Friday, September 7, 2012

D.I.Y. Static Contraction Device

Drew Baye had a post the other day about a homemade piece of equipment for static contraction hip belt squats that uses your own body weight against itself (post, pics and instructions are here).  I immediately recognized the potential for what he had built to be used for static contraction exercises for a bunch of other body parts/movements as well.  And like a little kid, I got all excited.  I've been using weights and a barbell for static contractions to good effect, but I really, really want something immovable I can push or pull against. 

Too bulky
So yesterday I headed to the hardware store and rounded up the pieces necessary to build this simple device. However, when I got home and merely stacked the wood in the proper position, I realized that it was going to be far too large and heavy for my liking.  If you have garage space or even an exercise room, I think it would be fine to make the thing via Drew's instructions, but having just a studio apartment, my wheels began spinning as to how to make a smaller and lighter version without compromising safety.  I believe I've come up with a hack that fits the bill nicely.

Instead of using three pieces of wood, as you can see in the pics, I'm only using one (I now have extra wood if anybody close by wants some).  The trick here is that I 'submerged' the nut and washer on the bottom side of the board so that it will be flush with the ground.  To do this I simply used a boring drill bit to make the necessary space.  As the board is a 2 by 12, I feel confident that there is plenty of 'depth' left for the eye bolt to screw into.  But just in case, I made sure to use a 1 1/2" diameter washer on both sides to spread out the forces over a greater surface area (look Mom I'm using my engineering degree!).  Theoretically, the larger the washer, the harder it will be to pull that eye bolt out, but I don't think they make washers much bigger for 1/4" diameter bolts and screws.  Anyway, if I do manage to rip that thing out, I'm signing up for the Worlds Strongest Man competition right away.
Top side with O ring and chain

Underside is flush (click to enlarge)

I plan on getting a hip/dip belt to use this thing like Drew shows in his post, and also for push ups (can you see how?) and dips, but for right now I just purchased about 7' of sturdy chain links.  With these, not only can I do biceps and triceps static holds, I can vary the angles just by selecting different chain lengths (via the O ring attached to the eye bolt).  With the long chain length I suppose I could also attach it to two dumbbells using a second carabiner.  The chain doesn't slide around the ez curl bar with the carabiner attached because there is a slight 'dip' in the center of the bar.  To make it even safer I could get an extra pair of stoppers and put them almost next to each other in the middle of the bar and then attach the carabiner in between them (see below).  I'm sure there are different ways to hook the chain up to your bar or device of choice, but safety must be a concern here as you don't want stuff slipping around under load.

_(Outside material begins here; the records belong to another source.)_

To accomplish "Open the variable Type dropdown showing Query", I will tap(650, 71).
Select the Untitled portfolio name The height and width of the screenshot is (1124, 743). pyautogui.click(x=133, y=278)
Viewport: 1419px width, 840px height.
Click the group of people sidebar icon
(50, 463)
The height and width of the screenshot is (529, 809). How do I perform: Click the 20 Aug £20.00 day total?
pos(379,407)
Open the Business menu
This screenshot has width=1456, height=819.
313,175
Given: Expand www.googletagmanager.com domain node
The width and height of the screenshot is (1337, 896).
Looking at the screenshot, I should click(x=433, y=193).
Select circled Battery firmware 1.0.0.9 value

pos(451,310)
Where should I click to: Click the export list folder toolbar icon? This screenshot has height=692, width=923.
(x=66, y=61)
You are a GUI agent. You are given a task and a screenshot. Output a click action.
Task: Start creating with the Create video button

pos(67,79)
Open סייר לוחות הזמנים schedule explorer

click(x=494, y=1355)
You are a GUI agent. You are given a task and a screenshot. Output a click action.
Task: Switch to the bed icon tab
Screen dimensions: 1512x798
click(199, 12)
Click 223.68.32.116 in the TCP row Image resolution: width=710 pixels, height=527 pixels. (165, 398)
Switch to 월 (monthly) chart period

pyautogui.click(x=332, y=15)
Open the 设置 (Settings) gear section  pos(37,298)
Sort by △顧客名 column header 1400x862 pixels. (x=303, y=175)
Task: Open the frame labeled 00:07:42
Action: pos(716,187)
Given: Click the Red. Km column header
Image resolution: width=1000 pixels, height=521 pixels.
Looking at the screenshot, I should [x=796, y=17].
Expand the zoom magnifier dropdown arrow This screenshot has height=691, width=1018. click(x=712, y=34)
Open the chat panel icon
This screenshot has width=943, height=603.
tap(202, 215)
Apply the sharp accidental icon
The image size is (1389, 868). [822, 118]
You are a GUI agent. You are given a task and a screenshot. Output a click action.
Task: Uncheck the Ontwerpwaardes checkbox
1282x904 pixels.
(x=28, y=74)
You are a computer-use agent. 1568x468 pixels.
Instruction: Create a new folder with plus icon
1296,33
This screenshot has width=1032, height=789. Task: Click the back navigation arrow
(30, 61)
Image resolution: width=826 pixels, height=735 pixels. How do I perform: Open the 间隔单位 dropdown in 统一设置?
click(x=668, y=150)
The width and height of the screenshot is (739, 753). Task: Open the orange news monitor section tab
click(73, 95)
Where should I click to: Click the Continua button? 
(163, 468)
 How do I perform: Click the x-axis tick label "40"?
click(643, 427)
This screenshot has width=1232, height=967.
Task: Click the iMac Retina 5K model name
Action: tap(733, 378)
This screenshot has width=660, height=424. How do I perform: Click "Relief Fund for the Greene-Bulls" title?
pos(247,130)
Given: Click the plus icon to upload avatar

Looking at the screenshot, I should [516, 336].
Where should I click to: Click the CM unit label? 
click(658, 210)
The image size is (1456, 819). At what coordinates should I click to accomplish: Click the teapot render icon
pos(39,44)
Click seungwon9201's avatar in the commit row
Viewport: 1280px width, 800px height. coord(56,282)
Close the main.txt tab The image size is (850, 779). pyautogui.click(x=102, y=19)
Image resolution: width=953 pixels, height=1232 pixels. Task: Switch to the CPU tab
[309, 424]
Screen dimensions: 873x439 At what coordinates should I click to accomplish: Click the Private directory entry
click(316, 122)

Static contraction biceps curl

Static triceps extension

Attached to the ez curl bar

So there you have it.  A simple, and yet, very effective tool to play with.  I love little things like this.  I'll let you know soon how I'm getting along with my new toy.

By the way, from this pic here you can see that two years ago I was trying to do static contraction push ups at the playground using the structures.  This didn't work out so well as the bar 'dug' into my back too much.  At least the idea was there.